最初の部分ではセカンドボールを拾えていましたし、集中できていたと思うんですけど、後半の押し込まれた時間でCKに逃げてしまった部分があって、失点もそこから喫してしまっているので、相手に与えるCKの数を減らすように意識できればと思います。

(攻撃面を振り返って)

今日はFWの二枚にボールが収まるシーンも結構あって、いつもよりサポートもスムーズで攻撃できるシーンもあったんですけど、あとはシュートを打ち切るところだったりゴールを決め切るところだったり。普段から練習しているところではあるんですけど、突き詰めなければインカレ争いで苦しくなってくるかなと思います。

(次節に向けて)

次までの間が短いですし、相手も少しずつ調子を上げているチームだと思うんですけど、今まで通り自分たちがやってきたことを出せるようにしっかりと守備から入って、一点ゲームになると思うんですけど、そこで勝ち切って勢いをつけたいと思います。

 

久保飛翔(環3・済美高)

(今日の試合を振り返って)

絶対無失点で終わろうと思っていたんですけど、今までの試合のように今日もセットプレーで失点してしまいました。改善が見られないというのはチームとして問題なので、そこを次は本当に改善できるように頑張っていきたいと思います。

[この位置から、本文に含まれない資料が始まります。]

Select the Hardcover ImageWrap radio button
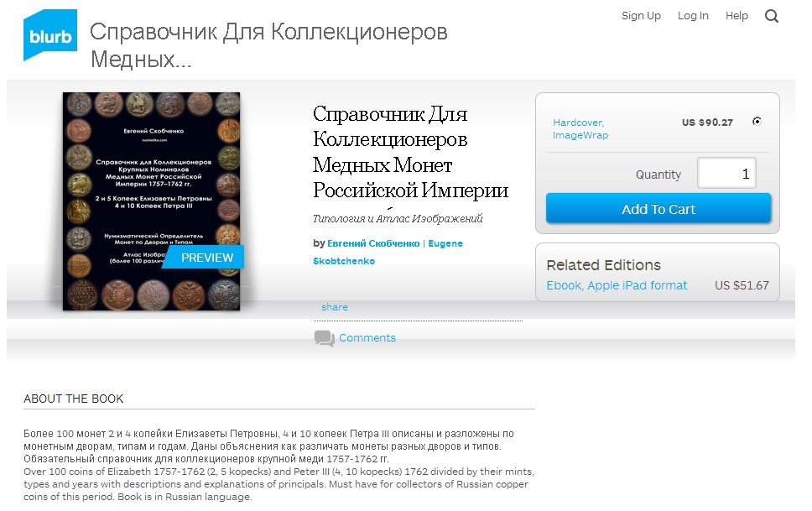The image size is (812, 511). pos(757,122)
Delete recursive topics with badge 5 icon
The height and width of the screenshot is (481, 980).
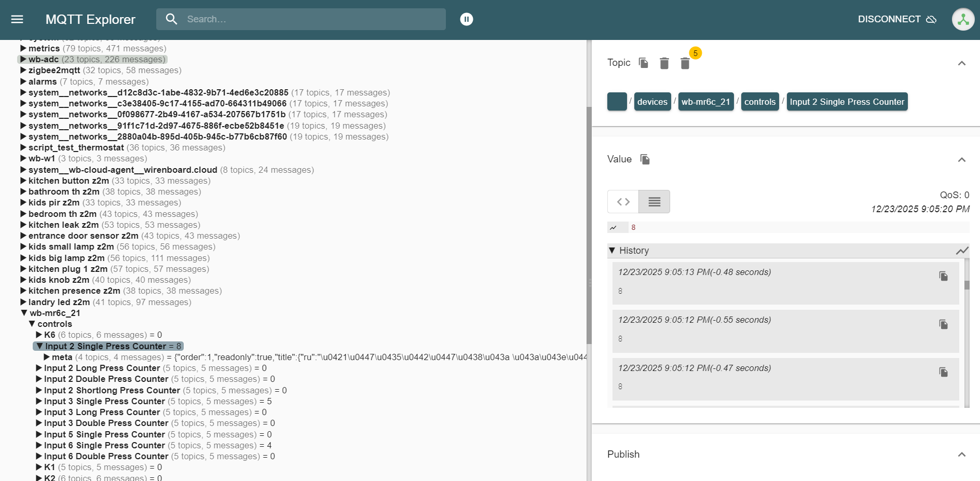pyautogui.click(x=685, y=63)
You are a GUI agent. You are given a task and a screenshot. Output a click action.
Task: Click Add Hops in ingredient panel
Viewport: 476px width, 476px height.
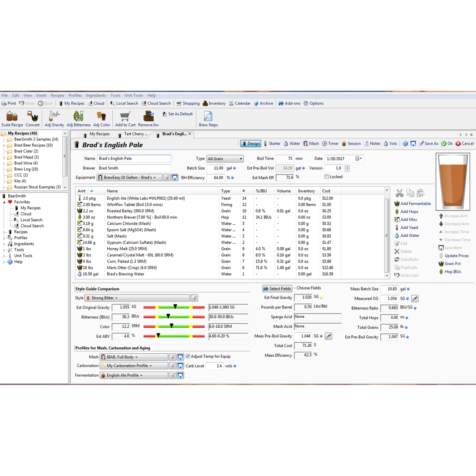pyautogui.click(x=409, y=212)
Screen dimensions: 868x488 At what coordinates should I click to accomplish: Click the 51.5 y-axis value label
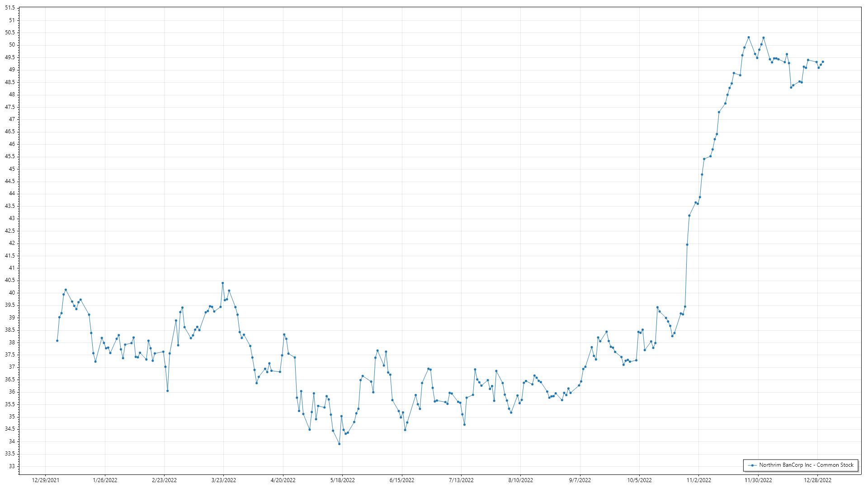tap(10, 8)
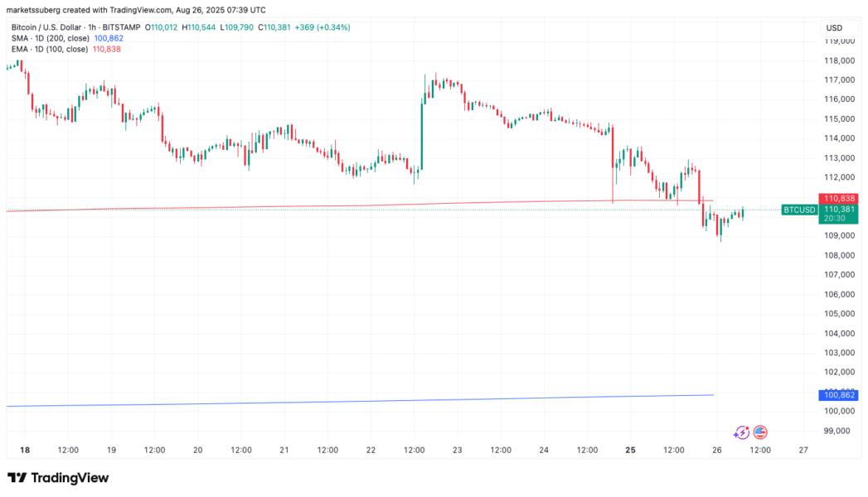Image resolution: width=868 pixels, height=497 pixels.
Task: Click the 99,000 price axis label
Action: click(839, 431)
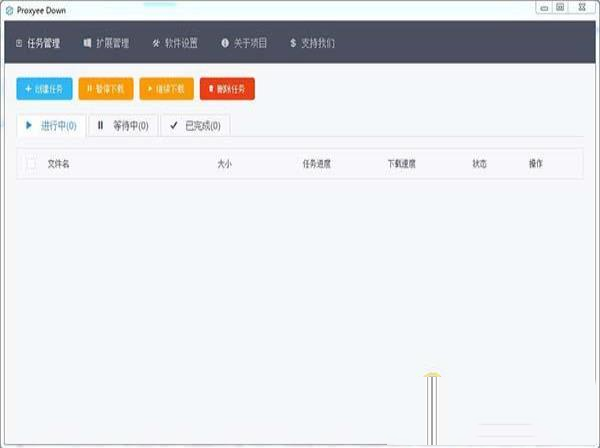Image resolution: width=600 pixels, height=448 pixels.
Task: Go to 软件设置 software settings
Action: click(x=175, y=44)
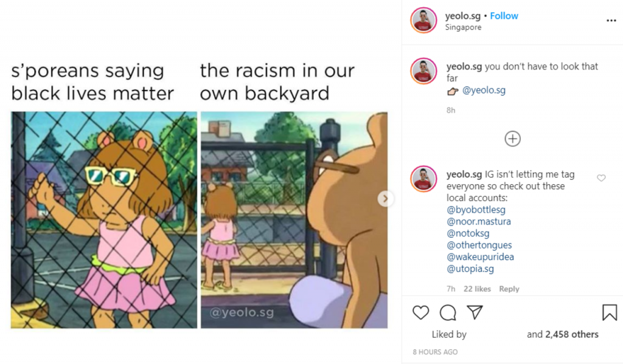623x364 pixels.
Task: Visit the @notoksg account mention
Action: [x=468, y=233]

(後半は互いに激しいカウンターとなったが、前半との違いは)

後半になってから、かなり体がきつくなって走れなくなってきました。自分たちよりも国士舘の選手たちのほうが結構走れているなというイメージがあって、そういうところで差が出たのかなと思いました。

(1-1という結果について)

勝ち点1を取れたので、それは良かったなと思います。

(次節に向けて)

インカレ出場に向けて絶対勝ち点3が必要なので、次はしっかり取りたいと思います。

 

 

加瀬澤力(総2・清水東高)

(インカレ出場を争う国士大との一戦で勝ち点1という結果について)

悔しいの一言ですね。

(その理由は)

やはり勝てば順位が入れ替わったし、この一戦に懸ける思いが強かったので勝ち切れなかったことに満足出来ていないです。

(相手守備陣は高さがあり空中戦に強い人が多かったが、狙っていたことは)

一回目の競り合いで勝つのではなくて、セカンドボールをしっかり拾って自分たちがボールを持つ時間を長くしたかったのですが、出来ていたと思うんですけど結果につながらなかったということはまだ改善の余地があると思います。

(それに加えて裏を狙う動きも多かったが)

僕とか両サイドの選手は運動量を多くして裏に抜け出すことが大事だと思っていたので、その辺はかなり意識出来ていて良かったと思うんですけど、まだまだ出来るという自信があるので満足することなくひたむきにやりたいと思います。

(得点シーンでも狙い通りに裏に抜け出したプレーから生まれたが)

得点シーンは自分が何回もチャレンジしていたことだったので、そのうちの一本が入ったのは良かったですが、前半にもチャンスがあったのでそういうところで決め切れないのはまだまだ練習が足りてないと思ったので、もっと練習します。

(ここから2試合は下位校との対戦が続き、厳しい戦いが続くが)

相手が上位とか下位とかというのは自分たちにとってはどうでもいいことで、昨年あれだけ苦しい思いをしてきて、いつでも自分は精神的にはチャレンジャーとしてチャレンジしていかないとと思っているので、目の前の敵をとにかく倒すことだけ考えて練習して自分たちが成長するということを考えてやっていきたいと思います。